Von Hermann Schmidtendorf, Chefredakteur bahn manager
Die Arbeitsgruppe Verkehr ist eine jener Institutionen, in denen Deutschland und Polen den Fortschritt der Zusammenarbeit in gemeinsam interessierenden Themenfeldern beraten wollen. Beim jüngsten Treffen am 20. Februar trat die polnische Regierungsseite nach Informationen aus gut unterrichteten deutschen Kreisen vorbereitet, konstruktiv und mit hochrangiger Delegation auf, zu welcher die Vizemarschälle der an Deutschland angrenzenden Wojewodschaften und Vertreter des Infrastrukturministeriums gehörten. Auf deutscher Seite leiteten die Versammlung der brandenburgische Staatssekretär für Europa und Beauftragter für Brandenburgisch-Polnische Beziehungen Jobst-Hinrich Ubbelohde sowie die Ansprechpartnerin für die Oder-Partnerschaft Ellen Kray, ebenfalls aus dem Brandenburger Ministerium der Finanzen und für Europa (MdFE).

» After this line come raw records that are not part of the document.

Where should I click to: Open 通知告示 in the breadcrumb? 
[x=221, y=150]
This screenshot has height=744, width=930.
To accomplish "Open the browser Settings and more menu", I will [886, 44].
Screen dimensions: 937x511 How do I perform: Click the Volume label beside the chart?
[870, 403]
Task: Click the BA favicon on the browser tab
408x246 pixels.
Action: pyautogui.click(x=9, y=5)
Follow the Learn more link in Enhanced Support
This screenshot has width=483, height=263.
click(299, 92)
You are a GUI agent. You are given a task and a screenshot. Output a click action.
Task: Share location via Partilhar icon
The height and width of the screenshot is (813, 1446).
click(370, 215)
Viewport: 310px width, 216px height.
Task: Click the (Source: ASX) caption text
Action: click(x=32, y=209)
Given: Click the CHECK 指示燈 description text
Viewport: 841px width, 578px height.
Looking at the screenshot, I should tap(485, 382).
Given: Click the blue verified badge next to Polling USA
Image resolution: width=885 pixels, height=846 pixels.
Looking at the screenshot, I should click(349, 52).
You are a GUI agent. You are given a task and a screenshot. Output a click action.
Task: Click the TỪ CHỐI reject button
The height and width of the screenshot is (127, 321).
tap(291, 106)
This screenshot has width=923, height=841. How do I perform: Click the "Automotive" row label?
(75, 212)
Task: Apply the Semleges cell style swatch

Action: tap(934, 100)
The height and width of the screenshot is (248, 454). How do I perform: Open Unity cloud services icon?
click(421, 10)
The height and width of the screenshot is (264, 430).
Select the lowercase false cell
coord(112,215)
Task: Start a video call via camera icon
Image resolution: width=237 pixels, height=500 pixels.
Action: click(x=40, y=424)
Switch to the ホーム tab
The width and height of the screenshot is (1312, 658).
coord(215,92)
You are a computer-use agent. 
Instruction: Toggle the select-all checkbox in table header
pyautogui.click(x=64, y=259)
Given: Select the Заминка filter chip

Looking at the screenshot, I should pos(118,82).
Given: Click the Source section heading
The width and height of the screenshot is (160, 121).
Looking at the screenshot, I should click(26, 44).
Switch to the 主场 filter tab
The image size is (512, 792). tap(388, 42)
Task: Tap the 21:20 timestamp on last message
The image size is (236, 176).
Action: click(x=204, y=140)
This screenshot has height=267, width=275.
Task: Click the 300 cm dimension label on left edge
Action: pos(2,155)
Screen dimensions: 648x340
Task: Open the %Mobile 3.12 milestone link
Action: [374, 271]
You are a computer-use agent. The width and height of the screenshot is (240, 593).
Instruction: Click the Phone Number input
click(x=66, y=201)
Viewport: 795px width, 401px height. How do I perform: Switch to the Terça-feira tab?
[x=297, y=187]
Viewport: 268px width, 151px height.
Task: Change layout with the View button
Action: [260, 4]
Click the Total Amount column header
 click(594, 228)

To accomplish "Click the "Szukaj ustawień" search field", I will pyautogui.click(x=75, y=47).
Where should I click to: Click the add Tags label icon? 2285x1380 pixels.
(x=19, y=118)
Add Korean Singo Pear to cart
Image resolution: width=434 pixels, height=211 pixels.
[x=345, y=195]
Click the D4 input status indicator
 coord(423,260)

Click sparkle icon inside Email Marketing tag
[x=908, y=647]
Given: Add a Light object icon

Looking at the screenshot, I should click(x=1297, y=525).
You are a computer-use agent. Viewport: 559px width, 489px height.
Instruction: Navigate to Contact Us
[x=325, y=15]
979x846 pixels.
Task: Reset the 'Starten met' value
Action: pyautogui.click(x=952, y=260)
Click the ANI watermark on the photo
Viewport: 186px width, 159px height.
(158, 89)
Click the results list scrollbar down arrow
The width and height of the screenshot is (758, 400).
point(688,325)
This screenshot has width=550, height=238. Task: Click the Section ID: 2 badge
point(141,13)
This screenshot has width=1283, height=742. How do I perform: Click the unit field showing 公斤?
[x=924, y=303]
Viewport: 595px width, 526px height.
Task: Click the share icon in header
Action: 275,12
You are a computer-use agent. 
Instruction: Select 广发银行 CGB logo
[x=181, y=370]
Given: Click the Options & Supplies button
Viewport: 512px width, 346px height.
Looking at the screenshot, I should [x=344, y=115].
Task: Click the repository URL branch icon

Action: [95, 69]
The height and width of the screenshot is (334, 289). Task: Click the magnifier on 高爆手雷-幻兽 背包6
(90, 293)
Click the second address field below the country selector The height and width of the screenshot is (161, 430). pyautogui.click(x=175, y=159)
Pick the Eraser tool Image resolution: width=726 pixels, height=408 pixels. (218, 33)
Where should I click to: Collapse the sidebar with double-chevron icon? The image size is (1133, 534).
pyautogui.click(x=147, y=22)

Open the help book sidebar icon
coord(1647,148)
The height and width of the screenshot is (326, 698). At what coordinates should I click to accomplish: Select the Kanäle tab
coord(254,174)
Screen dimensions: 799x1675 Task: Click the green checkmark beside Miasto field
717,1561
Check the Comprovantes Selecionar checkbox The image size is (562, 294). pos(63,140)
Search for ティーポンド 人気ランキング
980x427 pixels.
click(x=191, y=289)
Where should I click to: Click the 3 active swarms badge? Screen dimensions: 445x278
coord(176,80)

Durch Abwesenheit brachte hingegen das Bundesministerium für Verkehr und digitale Infrastruktur (BMVI) einen undiplomatisch-unhöflichen Akzent in das Treffen. Zum Tagesordnungspunkt "Sonderprogramm Elektrifizierung" und "Elektrifizierung aus dem Kohlestrukturprogramm" hatte das BMVI der polnischen Seite berichten sollen, welche Fortschritte es beim Ausbau der Eisenbahnverbindungen im deutsch-polnischen Grenzgebiet gibt. Statt sich der polnischen Seite Auge in Auge zu stellen, verkündete offenbar die Verwaltung des Ministeriums schlicht vorab, es gäbe nichts zu berichten. Vertreten war der Bund nur durch das für Raumordnung zuständige Innenministerium, das aber in Bahnfragen nicht relevant ist.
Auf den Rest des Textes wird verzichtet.